What is required: Reproduce each of the items below word for word, leaving every character unchanged.

Data to use:
_ _ _ _ _

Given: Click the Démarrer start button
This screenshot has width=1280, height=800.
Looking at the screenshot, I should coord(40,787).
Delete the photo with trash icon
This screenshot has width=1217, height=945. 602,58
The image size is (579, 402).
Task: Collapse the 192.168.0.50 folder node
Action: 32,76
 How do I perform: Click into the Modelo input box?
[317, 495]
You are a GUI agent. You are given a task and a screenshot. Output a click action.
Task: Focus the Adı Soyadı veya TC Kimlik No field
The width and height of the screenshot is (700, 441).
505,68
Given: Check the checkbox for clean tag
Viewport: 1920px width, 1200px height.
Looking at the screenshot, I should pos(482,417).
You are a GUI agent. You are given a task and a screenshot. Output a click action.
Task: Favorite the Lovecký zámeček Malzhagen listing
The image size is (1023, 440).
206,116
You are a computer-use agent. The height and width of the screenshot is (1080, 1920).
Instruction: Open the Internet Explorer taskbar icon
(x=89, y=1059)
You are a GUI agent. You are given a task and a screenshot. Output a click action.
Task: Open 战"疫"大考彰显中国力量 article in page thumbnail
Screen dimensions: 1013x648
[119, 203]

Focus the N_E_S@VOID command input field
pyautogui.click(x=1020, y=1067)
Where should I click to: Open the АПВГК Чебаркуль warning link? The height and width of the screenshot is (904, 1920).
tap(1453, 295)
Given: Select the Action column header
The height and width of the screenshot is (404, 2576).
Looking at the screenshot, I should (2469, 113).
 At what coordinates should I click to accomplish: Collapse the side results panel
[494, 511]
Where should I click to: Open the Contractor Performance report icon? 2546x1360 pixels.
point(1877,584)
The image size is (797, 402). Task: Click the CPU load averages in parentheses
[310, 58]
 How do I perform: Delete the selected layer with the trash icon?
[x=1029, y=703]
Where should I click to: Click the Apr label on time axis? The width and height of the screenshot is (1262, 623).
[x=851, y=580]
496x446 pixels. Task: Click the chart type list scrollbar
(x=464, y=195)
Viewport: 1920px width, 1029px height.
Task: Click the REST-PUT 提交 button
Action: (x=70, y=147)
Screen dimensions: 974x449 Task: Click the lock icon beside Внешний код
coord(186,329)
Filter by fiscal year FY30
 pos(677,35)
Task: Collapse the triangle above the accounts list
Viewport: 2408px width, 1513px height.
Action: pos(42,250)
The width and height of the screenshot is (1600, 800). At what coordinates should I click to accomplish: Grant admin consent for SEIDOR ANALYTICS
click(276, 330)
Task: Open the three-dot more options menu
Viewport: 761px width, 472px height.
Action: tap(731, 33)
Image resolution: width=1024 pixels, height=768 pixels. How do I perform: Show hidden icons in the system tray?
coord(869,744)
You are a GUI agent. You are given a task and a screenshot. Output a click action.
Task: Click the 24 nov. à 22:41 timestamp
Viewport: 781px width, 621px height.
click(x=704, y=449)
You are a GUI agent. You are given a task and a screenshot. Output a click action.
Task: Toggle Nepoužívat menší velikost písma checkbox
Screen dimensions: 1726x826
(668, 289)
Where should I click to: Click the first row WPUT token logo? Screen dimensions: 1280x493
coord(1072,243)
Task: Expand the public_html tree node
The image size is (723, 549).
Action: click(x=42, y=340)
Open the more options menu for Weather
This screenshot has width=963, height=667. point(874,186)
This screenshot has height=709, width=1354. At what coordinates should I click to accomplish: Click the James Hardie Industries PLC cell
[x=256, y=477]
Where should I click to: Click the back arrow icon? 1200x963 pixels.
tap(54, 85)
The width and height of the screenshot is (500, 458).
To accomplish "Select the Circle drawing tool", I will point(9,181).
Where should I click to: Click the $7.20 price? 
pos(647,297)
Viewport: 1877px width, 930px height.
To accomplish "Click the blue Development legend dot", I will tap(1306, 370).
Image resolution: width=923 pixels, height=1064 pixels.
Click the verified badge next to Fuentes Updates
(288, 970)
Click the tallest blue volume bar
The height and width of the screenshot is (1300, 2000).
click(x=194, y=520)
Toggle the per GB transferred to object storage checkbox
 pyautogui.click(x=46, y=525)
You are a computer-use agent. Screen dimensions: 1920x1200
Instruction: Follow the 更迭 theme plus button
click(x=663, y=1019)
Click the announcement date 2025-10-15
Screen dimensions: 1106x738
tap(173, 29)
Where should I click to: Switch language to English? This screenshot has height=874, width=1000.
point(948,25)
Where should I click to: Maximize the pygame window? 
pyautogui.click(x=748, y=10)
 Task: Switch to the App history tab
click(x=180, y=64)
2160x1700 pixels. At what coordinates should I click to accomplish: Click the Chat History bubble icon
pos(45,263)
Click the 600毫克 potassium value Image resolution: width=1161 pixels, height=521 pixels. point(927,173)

_ _ _ _ _

Solution to this exercise:
Given: Click the Démarrer start button
This screenshot has width=1280, height=800.
Looking at the screenshot, I should coord(40,787).
Delete the photo with trash icon
This screenshot has width=1217, height=945. 602,58
The image size is (579, 402).
Task: Collapse the 192.168.0.50 folder node
Action: 32,76
 How do I perform: Click into the Modelo input box?
[317, 495]
You are a GUI agent. You are given a task and a screenshot. Output a click action.
Task: Focus the Adı Soyadı veya TC Kimlik No field
The width and height of the screenshot is (700, 441).
505,68
Given: Check the checkbox for clean tag
Viewport: 1920px width, 1200px height.
Looking at the screenshot, I should pos(482,417).
You are a GUI agent. You are given a task and a screenshot. Output a click action.
Task: Favorite the Lovecký zámeček Malzhagen listing
The image size is (1023, 440).
206,116
You are a computer-use agent. The height and width of the screenshot is (1080, 1920).
Instruction: Open the Internet Explorer taskbar icon
(x=89, y=1059)
You are a GUI agent. You are given a task and a screenshot. Output a click action.
Task: Open 战"疫"大考彰显中国力量 article in page thumbnail
Screen dimensions: 1013x648
[119, 203]

Focus the N_E_S@VOID command input field
pyautogui.click(x=1020, y=1067)
Where should I click to: Open the АПВГК Чебаркуль warning link? The height and width of the screenshot is (904, 1920).
tap(1453, 295)
Given: Select the Action column header
The height and width of the screenshot is (404, 2576).
Looking at the screenshot, I should (2469, 113).
 At what coordinates should I click to accomplish: Collapse the side results panel
[494, 511]
Where should I click to: Open the Contractor Performance report icon? 2546x1360 pixels.
point(1877,584)
The image size is (797, 402). Task: Click the CPU load averages in parentheses
[310, 58]
 How do I perform: Delete the selected layer with the trash icon?
[x=1029, y=703]
Where should I click to: Click the Apr label on time axis? The width and height of the screenshot is (1262, 623).
[x=851, y=580]
496x446 pixels. Task: Click the chart type list scrollbar
(x=464, y=195)
Viewport: 1920px width, 1029px height.
Task: Click the REST-PUT 提交 button
Action: (x=70, y=147)
Screen dimensions: 974x449 Task: Click the lock icon beside Внешний код
coord(186,329)
Filter by fiscal year FY30
 pos(677,35)
Task: Collapse the triangle above the accounts list
Viewport: 2408px width, 1513px height.
Action: pos(42,250)
The width and height of the screenshot is (1600, 800). At what coordinates should I click to accomplish: Grant admin consent for SEIDOR ANALYTICS
click(276, 330)
Task: Open the three-dot more options menu
Viewport: 761px width, 472px height.
Action: tap(731, 33)
Image resolution: width=1024 pixels, height=768 pixels. How do I perform: Show hidden icons in the system tray?
coord(869,744)
You are a GUI agent. You are given a task and a screenshot. Output a click action.
Task: Click the 24 nov. à 22:41 timestamp
Viewport: 781px width, 621px height.
click(x=704, y=449)
You are a GUI agent. You are given a task and a screenshot. Output a click action.
Task: Toggle Nepoužívat menší velikost písma checkbox
Screen dimensions: 1726x826
(668, 289)
Where should I click to: Click the first row WPUT token logo? Screen dimensions: 1280x493
coord(1072,243)
Task: Expand the public_html tree node
The image size is (723, 549).
Action: click(x=42, y=340)
Open the more options menu for Weather
This screenshot has width=963, height=667. point(874,186)
This screenshot has height=709, width=1354. At what coordinates should I click to accomplish: Click the James Hardie Industries PLC cell
[x=256, y=477]
Where should I click to: Click the back arrow icon? 1200x963 pixels.
tap(54, 85)
The width and height of the screenshot is (500, 458).
To accomplish "Select the Circle drawing tool", I will point(9,181).
Where should I click to: Click the $7.20 price? 
pos(647,297)
Viewport: 1877px width, 930px height.
To accomplish "Click the blue Development legend dot", I will tap(1306, 370).
Image resolution: width=923 pixels, height=1064 pixels.
Click the verified badge next to Fuentes Updates
(288, 970)
Click the tallest blue volume bar
The height and width of the screenshot is (1300, 2000).
click(x=194, y=520)
Toggle the per GB transferred to object storage checkbox
 pyautogui.click(x=46, y=525)
You are a computer-use agent. Screen dimensions: 1920x1200
Instruction: Follow the 更迭 theme plus button
click(x=663, y=1019)
Click the announcement date 2025-10-15
Screen dimensions: 1106x738
tap(173, 29)
Where should I click to: Switch language to English? This screenshot has height=874, width=1000.
point(948,25)
Where should I click to: Maximize the pygame window? 
pyautogui.click(x=748, y=10)
 Task: Switch to the App history tab
click(x=180, y=64)
2160x1700 pixels. At what coordinates should I click to accomplish: Click the Chat History bubble icon
pos(45,263)
Click the 600毫克 potassium value Image resolution: width=1161 pixels, height=521 pixels. point(927,173)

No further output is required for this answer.